[Data items]
+===+

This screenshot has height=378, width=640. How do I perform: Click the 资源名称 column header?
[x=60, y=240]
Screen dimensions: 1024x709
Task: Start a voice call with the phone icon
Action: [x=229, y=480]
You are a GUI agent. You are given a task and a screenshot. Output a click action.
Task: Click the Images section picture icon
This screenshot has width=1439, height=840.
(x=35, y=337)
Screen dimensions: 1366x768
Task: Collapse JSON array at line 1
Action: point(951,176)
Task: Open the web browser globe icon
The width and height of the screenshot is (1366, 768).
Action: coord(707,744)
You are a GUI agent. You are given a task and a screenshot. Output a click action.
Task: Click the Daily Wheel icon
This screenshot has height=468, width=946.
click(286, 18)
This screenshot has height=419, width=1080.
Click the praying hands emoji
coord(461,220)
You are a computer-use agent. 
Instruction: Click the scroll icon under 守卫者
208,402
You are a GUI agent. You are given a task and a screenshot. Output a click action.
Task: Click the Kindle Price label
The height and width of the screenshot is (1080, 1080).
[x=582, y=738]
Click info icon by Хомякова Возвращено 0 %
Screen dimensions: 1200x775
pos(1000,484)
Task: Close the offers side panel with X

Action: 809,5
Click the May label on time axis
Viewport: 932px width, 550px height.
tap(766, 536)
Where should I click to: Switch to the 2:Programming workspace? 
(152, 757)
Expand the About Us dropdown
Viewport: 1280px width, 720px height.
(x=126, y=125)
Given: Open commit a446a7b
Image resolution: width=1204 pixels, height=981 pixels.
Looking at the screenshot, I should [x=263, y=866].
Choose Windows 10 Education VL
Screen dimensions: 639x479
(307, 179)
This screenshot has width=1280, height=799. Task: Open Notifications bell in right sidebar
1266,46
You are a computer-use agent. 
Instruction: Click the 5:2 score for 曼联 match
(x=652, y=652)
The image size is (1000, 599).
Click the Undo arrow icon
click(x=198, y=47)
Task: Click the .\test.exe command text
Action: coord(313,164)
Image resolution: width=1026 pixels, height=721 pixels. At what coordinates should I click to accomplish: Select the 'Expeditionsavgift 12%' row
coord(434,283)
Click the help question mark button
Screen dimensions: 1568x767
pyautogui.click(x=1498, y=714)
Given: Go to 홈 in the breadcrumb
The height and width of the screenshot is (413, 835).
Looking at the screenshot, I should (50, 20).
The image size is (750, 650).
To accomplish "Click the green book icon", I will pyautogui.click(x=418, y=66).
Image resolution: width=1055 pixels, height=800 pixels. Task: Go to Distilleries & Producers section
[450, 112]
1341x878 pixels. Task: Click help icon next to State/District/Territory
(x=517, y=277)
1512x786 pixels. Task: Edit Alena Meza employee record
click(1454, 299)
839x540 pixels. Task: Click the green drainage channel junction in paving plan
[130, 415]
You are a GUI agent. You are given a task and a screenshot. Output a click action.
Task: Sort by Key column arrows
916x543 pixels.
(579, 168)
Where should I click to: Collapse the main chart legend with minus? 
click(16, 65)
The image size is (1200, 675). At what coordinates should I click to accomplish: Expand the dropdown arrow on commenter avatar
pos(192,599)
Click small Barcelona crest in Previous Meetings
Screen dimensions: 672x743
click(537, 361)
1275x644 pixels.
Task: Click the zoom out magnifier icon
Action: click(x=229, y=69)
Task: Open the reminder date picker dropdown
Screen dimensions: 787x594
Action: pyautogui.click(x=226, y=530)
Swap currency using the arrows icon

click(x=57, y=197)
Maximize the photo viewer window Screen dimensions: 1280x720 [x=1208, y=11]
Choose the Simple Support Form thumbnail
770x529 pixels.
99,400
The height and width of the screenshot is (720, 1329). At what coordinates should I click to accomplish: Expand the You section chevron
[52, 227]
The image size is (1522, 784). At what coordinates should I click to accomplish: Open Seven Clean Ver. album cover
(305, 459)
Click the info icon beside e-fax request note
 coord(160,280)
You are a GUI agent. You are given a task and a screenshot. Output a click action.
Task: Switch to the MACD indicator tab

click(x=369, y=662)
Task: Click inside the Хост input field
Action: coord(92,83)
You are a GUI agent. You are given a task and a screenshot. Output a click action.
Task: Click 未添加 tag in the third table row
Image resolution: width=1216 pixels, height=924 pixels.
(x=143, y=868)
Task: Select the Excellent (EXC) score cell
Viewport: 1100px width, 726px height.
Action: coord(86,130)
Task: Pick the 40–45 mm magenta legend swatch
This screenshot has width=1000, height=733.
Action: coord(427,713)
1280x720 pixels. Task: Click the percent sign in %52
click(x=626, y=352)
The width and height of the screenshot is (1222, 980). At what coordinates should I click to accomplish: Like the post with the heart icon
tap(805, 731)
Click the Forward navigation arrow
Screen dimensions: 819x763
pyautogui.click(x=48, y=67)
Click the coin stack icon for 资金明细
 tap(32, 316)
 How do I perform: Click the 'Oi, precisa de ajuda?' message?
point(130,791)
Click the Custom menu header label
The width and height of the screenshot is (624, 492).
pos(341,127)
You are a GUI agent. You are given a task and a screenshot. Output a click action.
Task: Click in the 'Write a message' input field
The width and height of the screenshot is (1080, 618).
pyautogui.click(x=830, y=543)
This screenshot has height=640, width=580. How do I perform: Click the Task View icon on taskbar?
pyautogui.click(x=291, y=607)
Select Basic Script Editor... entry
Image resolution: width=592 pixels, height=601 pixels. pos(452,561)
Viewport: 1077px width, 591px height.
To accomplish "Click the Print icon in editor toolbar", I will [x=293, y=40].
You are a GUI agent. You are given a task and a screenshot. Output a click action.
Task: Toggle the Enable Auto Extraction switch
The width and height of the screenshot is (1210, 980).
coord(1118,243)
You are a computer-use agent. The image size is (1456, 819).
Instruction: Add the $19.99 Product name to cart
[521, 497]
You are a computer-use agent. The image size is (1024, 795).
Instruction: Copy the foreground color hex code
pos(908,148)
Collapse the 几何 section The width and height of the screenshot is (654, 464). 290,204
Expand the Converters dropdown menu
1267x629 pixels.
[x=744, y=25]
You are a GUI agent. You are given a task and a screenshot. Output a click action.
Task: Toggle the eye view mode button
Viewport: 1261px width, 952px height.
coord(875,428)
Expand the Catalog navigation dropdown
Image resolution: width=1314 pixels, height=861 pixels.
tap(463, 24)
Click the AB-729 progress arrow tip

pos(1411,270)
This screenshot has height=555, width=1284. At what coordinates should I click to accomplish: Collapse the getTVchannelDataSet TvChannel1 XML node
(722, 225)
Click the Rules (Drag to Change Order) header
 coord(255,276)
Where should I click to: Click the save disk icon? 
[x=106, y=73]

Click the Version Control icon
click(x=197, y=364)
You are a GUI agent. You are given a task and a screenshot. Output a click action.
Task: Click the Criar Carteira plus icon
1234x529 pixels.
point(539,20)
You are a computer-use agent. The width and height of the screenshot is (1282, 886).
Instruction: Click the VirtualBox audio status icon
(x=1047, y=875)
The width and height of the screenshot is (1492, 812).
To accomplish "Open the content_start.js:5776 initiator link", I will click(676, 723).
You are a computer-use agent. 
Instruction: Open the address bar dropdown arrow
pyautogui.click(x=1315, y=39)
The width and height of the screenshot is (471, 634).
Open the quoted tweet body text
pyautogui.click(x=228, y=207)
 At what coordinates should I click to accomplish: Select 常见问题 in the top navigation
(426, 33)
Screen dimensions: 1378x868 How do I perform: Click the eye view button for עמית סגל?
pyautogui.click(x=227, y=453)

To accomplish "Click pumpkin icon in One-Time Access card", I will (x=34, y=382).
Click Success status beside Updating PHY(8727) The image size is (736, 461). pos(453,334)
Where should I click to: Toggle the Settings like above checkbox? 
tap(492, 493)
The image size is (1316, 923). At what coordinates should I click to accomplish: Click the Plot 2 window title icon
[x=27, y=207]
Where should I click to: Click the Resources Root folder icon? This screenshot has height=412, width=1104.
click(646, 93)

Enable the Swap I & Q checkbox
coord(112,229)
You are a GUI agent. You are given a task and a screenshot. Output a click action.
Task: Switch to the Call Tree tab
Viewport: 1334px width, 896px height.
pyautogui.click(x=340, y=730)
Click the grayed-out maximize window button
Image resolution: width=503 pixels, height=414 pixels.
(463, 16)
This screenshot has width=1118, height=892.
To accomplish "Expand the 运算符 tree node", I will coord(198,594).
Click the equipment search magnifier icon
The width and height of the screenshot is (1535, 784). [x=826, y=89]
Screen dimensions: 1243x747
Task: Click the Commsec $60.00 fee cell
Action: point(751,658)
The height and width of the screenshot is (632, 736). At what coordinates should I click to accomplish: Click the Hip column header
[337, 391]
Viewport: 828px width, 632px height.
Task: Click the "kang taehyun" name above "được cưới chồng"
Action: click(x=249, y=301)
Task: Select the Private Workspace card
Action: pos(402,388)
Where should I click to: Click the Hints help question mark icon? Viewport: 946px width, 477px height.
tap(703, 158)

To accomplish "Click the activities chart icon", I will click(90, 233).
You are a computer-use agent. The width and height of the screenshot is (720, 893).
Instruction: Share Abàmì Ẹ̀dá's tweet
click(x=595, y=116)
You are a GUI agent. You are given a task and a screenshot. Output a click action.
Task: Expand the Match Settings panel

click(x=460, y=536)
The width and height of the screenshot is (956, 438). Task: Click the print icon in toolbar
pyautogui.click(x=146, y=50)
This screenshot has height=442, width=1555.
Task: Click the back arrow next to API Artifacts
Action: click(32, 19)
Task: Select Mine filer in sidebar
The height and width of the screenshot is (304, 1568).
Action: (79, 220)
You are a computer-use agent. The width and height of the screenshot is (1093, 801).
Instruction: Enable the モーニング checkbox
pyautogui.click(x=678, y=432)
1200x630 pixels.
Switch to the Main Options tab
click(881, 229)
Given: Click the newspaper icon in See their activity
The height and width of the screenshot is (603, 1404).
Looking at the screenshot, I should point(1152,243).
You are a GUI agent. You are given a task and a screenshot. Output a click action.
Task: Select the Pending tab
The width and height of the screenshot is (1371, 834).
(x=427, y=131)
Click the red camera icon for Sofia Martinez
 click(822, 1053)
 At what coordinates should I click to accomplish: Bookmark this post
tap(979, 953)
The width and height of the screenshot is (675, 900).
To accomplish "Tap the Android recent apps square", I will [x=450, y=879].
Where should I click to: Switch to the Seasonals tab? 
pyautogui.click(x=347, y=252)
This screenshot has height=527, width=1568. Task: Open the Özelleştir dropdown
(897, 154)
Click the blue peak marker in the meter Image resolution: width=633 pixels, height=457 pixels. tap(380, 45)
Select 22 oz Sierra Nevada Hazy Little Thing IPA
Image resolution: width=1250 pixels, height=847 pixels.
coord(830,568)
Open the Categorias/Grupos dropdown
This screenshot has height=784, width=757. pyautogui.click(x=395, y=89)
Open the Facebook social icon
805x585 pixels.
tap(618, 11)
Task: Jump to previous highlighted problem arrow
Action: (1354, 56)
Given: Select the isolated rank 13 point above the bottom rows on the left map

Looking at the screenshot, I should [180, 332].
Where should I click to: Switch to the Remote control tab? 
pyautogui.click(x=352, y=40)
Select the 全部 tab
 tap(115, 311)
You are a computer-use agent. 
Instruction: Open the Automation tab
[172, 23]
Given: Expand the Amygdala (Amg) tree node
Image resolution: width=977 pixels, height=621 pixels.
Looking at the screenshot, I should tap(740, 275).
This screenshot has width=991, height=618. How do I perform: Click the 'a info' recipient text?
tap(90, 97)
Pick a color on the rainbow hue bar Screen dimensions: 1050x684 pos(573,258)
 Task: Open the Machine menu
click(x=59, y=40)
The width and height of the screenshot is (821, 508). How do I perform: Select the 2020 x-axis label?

+===+

# EXERCISE REQUIREMENTS
Looking through the data above, copy out each line in which the string "will" occurs.

# RESPONSE TO THIS EXERCISE
To accomplish "Click the green book icon", I will pyautogui.click(x=418, y=66).
To accomplish "Click the Print icon in editor toolbar", I will [x=293, y=40].
To accomplish "Open the content_start.js:5776 initiator link", I will click(676, 723).
To accomplish "Click pumpkin icon in One-Time Access card", I will (x=34, y=382).
To accomplish "Expand the 运算符 tree node", I will coord(198,594).
To accomplish "Click the activities chart icon", I will click(90, 233).
To accomplish "Tap the Android recent apps square", I will [x=450, y=879].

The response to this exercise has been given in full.